Opinion ID: 166597
Heading Depth: 4
Heading Rank: 1

Heading: Disclosure of the Payment

Text: 41 It is undisputed that the government has an interest in protecting consumers from being misled. Illinois, ex rel. Madigan v. Telemarketing Assocs., 538 U.S. 600, 612, 123 S.Ct. 1829, 155 L.Ed.2d 793 (2003) ([T]he First Amendment does not shield fraud.). Section 17(b) directly advances this interest because investors—such as the listeners to Wenger's radio program and readers of his newsletter who testified in this case—base their decisions whether to buy a stock in part on whether various opinions about the product are self-serving or not. By requiring publicists to disclose their interests, the government prevents investors from mistaking self-interested for disinterested advice.
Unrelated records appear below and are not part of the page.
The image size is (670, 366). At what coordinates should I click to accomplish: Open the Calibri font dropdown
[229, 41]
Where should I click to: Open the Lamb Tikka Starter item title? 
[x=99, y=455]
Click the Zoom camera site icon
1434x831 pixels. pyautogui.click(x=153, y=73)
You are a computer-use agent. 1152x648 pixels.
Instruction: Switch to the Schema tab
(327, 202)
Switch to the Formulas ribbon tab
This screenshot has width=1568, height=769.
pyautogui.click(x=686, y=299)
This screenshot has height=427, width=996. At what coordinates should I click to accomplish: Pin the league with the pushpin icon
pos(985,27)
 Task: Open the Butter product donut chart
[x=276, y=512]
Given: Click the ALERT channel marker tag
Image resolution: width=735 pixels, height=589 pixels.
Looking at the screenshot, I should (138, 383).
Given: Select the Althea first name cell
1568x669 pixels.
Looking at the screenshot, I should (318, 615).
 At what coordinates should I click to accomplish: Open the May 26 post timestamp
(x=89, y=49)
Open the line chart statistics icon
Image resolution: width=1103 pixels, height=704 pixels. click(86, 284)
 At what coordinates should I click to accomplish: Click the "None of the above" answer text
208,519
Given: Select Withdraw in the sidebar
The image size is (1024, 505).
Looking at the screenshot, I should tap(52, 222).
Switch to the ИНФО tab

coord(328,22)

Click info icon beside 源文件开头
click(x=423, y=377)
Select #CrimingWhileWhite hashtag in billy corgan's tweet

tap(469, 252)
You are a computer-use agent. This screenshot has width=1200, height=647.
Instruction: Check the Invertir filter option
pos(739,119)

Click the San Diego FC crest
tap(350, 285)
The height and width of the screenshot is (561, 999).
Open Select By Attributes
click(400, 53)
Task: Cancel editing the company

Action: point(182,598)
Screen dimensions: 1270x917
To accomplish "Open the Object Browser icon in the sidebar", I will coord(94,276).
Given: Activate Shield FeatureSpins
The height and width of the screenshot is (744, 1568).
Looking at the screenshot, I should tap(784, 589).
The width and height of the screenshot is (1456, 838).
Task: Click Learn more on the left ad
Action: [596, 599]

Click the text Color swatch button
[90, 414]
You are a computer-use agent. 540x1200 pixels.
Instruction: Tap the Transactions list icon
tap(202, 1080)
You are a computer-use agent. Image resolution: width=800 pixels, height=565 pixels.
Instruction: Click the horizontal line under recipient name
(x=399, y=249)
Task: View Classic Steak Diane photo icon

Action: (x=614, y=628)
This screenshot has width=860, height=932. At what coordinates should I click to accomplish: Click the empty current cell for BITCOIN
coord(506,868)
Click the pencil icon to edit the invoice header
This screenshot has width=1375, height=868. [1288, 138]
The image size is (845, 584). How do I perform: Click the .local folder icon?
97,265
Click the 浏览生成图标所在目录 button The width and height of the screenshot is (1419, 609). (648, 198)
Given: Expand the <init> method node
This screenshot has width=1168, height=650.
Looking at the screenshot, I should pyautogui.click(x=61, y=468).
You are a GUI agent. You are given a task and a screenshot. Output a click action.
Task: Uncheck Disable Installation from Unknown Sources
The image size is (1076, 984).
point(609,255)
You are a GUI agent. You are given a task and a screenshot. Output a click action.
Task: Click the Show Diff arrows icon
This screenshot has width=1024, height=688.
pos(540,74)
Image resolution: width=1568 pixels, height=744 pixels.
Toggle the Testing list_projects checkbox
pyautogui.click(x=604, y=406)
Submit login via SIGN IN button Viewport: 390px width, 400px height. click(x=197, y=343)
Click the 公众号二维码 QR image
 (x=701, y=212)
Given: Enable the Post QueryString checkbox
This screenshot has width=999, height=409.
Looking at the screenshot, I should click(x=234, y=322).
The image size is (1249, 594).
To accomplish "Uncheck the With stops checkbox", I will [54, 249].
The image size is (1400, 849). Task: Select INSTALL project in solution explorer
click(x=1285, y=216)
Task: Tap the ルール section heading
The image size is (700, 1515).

And as the Supreme Court suggested in Lowe, the dangers of fraud, deception, or overreaching are present not only in publicity that contain[s] any false or misleading information, but also in publicity that is designed to tout any security in which [publicists] ha[ve] an interest. Lowe, 427 U.S. at 209-10, 96 S.Ct. 2586. 42 The disclosure requirement imposed by Section 17(b) is thus reasonably related to the goal of fraud prevention. A publicist who fails to disclose that he has an interest in the companies he promotes will almost always mislead his audience into thinking that his advice is disinterested. Similarly, we are influenced by the fact that the disclosure requirement applies only to those securities that a promoter has been paid to tout. The fact that the promoter must provide a disclaimer as to each security he touts at the time he promotes the security is only a minimal burden imposed by the statute. 43 Therefore, to the extent Section 17(b) requires stock publicists to disclose that they are receiving consideration from the companies they are promoting, it is tailored to prevent fraud and does not offend the First Amendment.